3 ways to spot an invalid will

On Behalf of | Feb 4, 2022 | Estate Planning, Probate Litigation

Usually, you want nothing more than to uphold the last wishes of a loved one who recently died. Their will or estate plan will is the foundation for their lasting legacy.

What they want to leave to their loved ones is a reflection not only of their relationships but also of their successes in life. Unfortunately, you may discover that the terms of a family member’s last will seem suspicious.

They may favor one person over everyone else or have penalized multiple people in ways the testator never previously disclosed. You may begin to suspect that fraud may have played a role. Other times, you may wonder if the will itself is invalid. What are common reasons that the courts invalidate estate documents?

Changes made very late in life

One of the most common warning signs that a will does not truly reflect the wishes of your loved one is a dramatic change to the will in the last years of their life. A person with significant medical conditions like Alzheimer’s disease or dementia simply may not have the testamentary capacity to create legally-binding documents like a will. Even someone sound of mind could still face intense pressure from a caregiver to make changes to their will.

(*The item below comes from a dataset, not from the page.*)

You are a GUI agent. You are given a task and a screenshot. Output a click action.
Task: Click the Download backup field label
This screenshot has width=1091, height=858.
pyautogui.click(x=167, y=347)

Terms that violate state law

Few reasons will motivate a judge to throw out a will faster than a document that overtly violates California probate laws. Perhaps the testator tried to disinherit their spouse, a move which could lead to the courts throwing out the will and treating the estate as though someone died without any testamentary documents. Illegal terms in a will may invalidate a single clause or the entire document.

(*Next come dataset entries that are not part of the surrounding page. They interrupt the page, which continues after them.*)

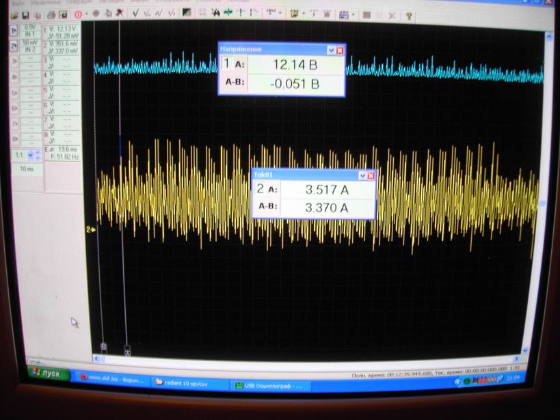Click the Пуск start button
This screenshot has width=560, height=420.
tap(48, 374)
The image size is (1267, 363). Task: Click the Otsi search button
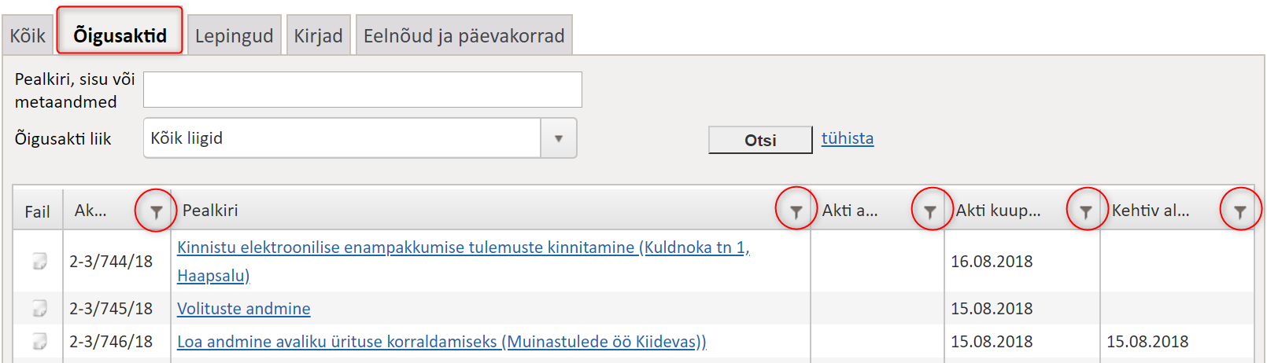tap(760, 140)
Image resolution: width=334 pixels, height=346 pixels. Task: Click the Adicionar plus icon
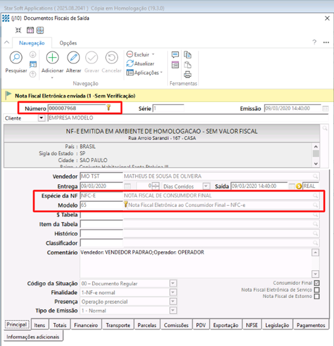(52, 58)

A lack of witnesses or notarization

If someone shows up to the funeral home with a digital will that no one else has ever seen and that is not notarized, their goal may be to defraud the beneficiaries of the estate. Typically, the California probate courts expect a testator to sign the will with two witnesses present who are ideally not beneficiaries. If the document does not meet those standards, may not hold up to scrutiny in probate court.

Understanding when a will may be invalid in California can help you protect your inheritance.